Analysts claim the average iPhone lifespan comes in at over four years. It wasn’t all that long ago that people upgraded phones every year, but with smartphone maturity and less must-have features being introduced, it’s possible people just don’t feel the need to upgrade all that often. This could potentially become a problem for Apple and any other smartphone company, who needs to continue doing new and exciting things to ensure sales don’t begin to fall.
A new Apple support article provides advice on identifying legitimate emails from the App Store or iTunes Store. Phishing emails are all too common these days, and often, they can look good enough to fool anyone, especially when you’re giving them a quick skim in your inbox. Apple says emails about your digital purchases will never ask you to provide personal information via email, and you should never enter your account information on websites linked from these suspect emails, nor should you open or download attachments included with them.
Today’s update to Logic Pro X, version 10.4.1, includes important bug fixes from the major update that was 10.4. One such fix was an issue that caused the app to crash when opening projects created from an earlier version, other various crashing issues, and other usability issues.
Six Colors asks why Siri can’t answer flight status questions. Putting aside the fact that Siri works differently across various Apple devices, it’s curious that while search on the iPhone seems to show rich notifications about flight status, Siri remains oblivious to flight information. It’s as if that particular switch hasn’t been flipped, even though that’s probably a gross oversimplification of the issue.
Over in the US, Apple is starting up a pilot program that will allow Apple Stores and Apple Authorised Service Providers to continue to service the 21 and 27-inch iMacs originally introduced in 2011, despite those machines entering Vintage status at the beginning of March. Repairs of those machines will continue to be available until at least August 31, 2018, subject to parts availability from Apple. It certainly raises interesting questions: why this machine, and why now?
Carbon Copy Cloner is dropping support for APFS-formatted disk images, following their discovery of a bug that could lead to data loss on APFS sparse disk images. Their blog post on the issue says this is unlikely to be a widespread issue, given the relative scarcity of sparse images, especially ones formatted with APFS.
While AR continues to be a peripheral benefit rather than a must-have, one company is now recognising famous landmarks without location data. Blippar’s computer vision tech now has the ability to identify well-known landmarks from the real-time camera or from a photo. That all sounds pretty cool, but like I said, who is this going to be useful for? People that can’t name 2,000 landmarks?

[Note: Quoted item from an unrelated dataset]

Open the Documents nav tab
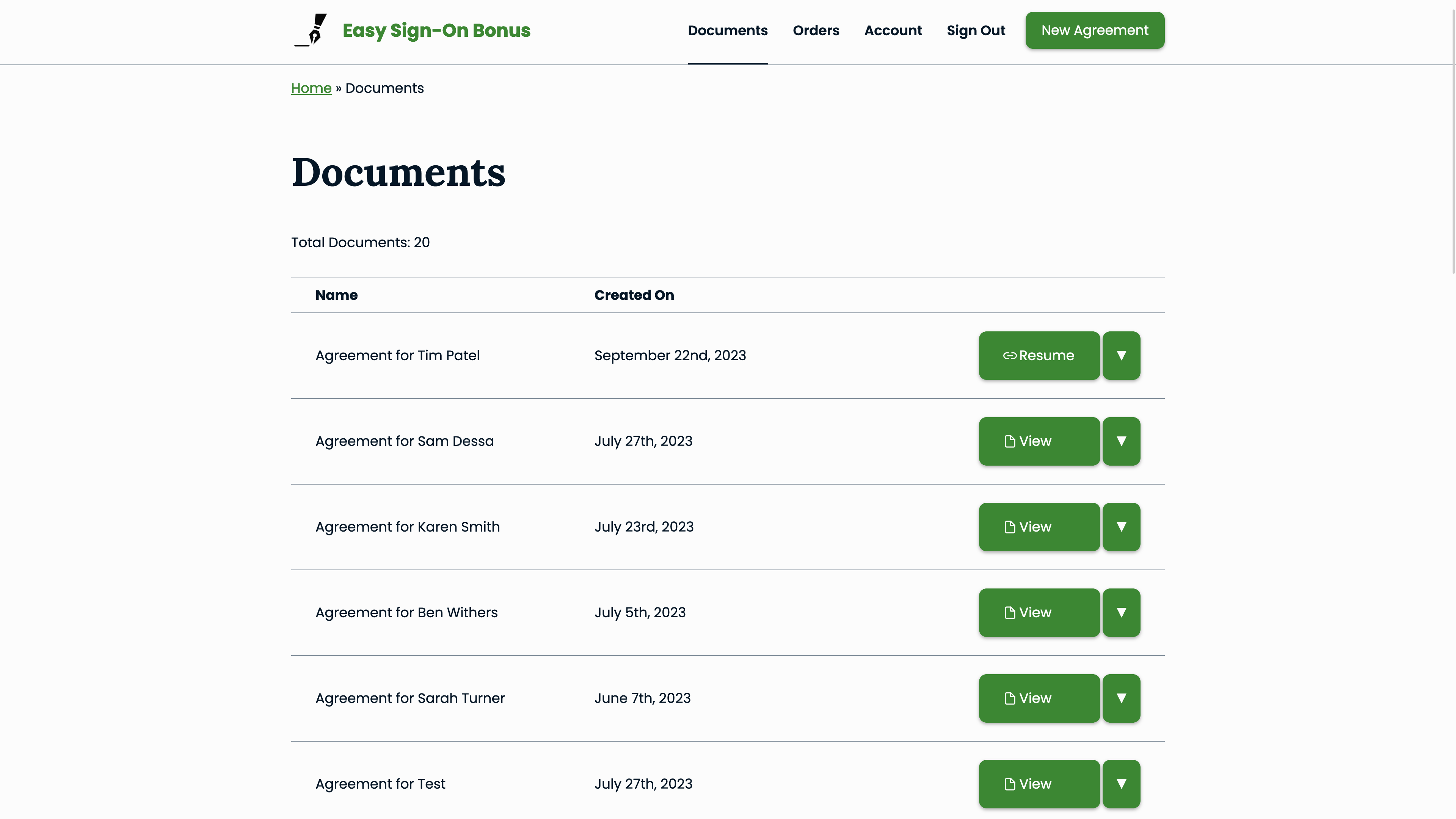The width and height of the screenshot is (1456, 819). pyautogui.click(x=728, y=30)
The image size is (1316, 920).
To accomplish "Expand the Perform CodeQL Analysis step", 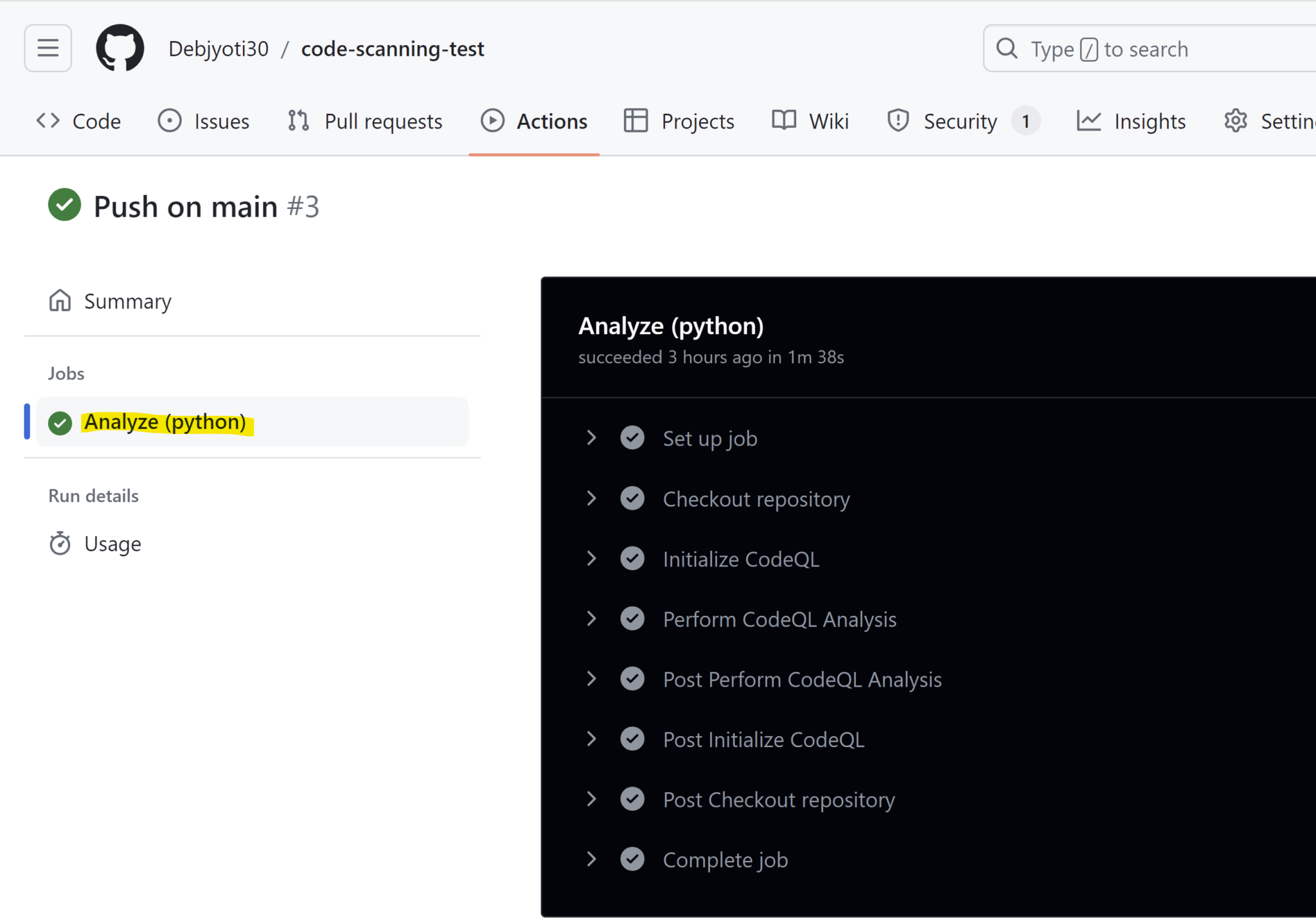I will [592, 618].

MacStories has a post on creating a natural language parser Workflow that sends to-do items to Things. While Fantastical already kinda does this with reminders, having the rich metadata of a dedicated to-do app like Things really allows you to curate your tasks, and besides, being able to write items using a special syntax in any app and send it over to Things is neat.
If you’re looking for something to play this weekend, The Room: Old Sins is the fourth game in The Room series from Fireproof Games. It’s more of the same puzzle, perspective-based gameplay that you might have already seen before, but that probably doesn’t make it any worse. It’s $7.99, on the Australian App Store.